# My very clean 87" Maxima, I got questions?



## knightsilver (Oct 3, 2008)

Went to start the motor this moring and nothing. No volts, no lights.

I got a jump, turned right over. Took her to the autoparts store. Said it was the alternator. But also said a very slim chance of the "Dash Charging Indicator". I dont know where this fuse is or even where the alternator relay is.

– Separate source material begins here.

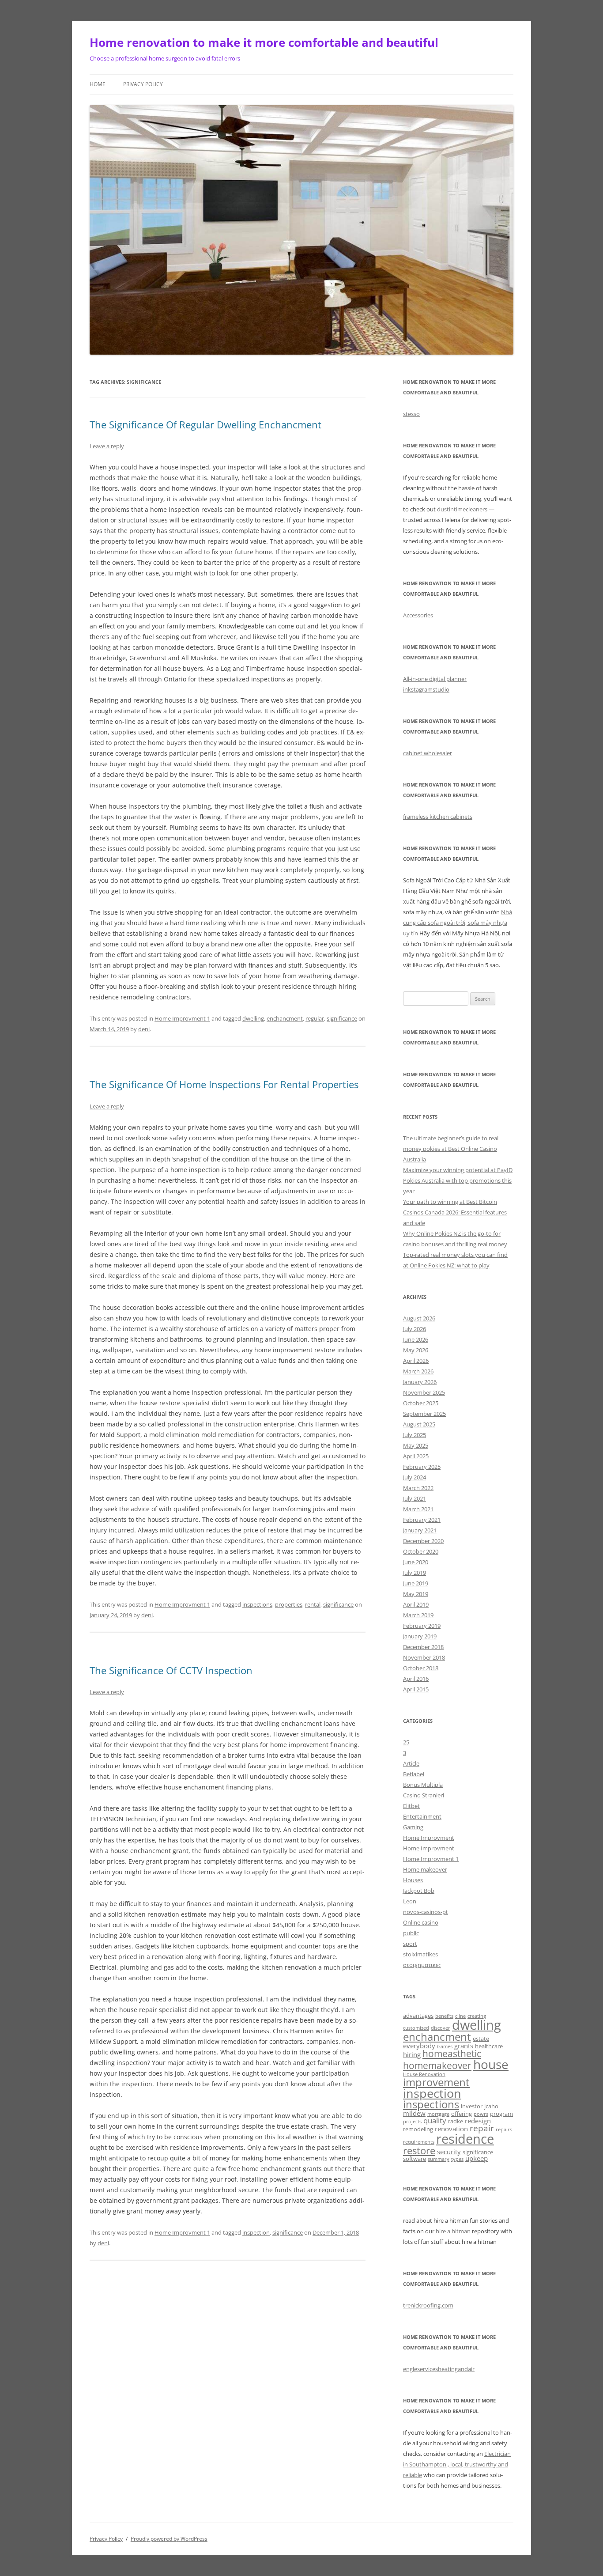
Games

Can someone help me out. I havent worked on a car since my 80' Celica, I dont miss those two dozen vacum lines. But am thinking about a late 90's Sentra for a second car.

thanks,
shane c.


----------



## RidgeRunner45 (Jun 20, 2009)

The fuse block is located under the dash, driver's side. My son has a '87 Maxima, there is the no dash charging indicator fuse. There are two fuses that have to do with starting the car in that fuse block, both are near the bottom. They both are red, 10 A fuses, the second up from the bottom of each of the two columns of fuses. There is the ignition relay, blue located just above the brake pedal under the dash. A fusible link is located under the hood, battery side, between the battery and air intake duct. If the car starts with a jump, I doubt there is a fuse, ignition switch, or fuse link problem. Worth checking, little cost there to replace. So, what they may have wanted you to check is the Volt meter display on the instrument panel with the car running to see what the voltage output on the alternator is. If less than about 9 V, alternator is not charging battery. My belief is it is the alternator or the I.C. Regulator (mounted on the alternator) is your problem. I would go to the parts store and have them test again, buy a new one if it fails test.


----------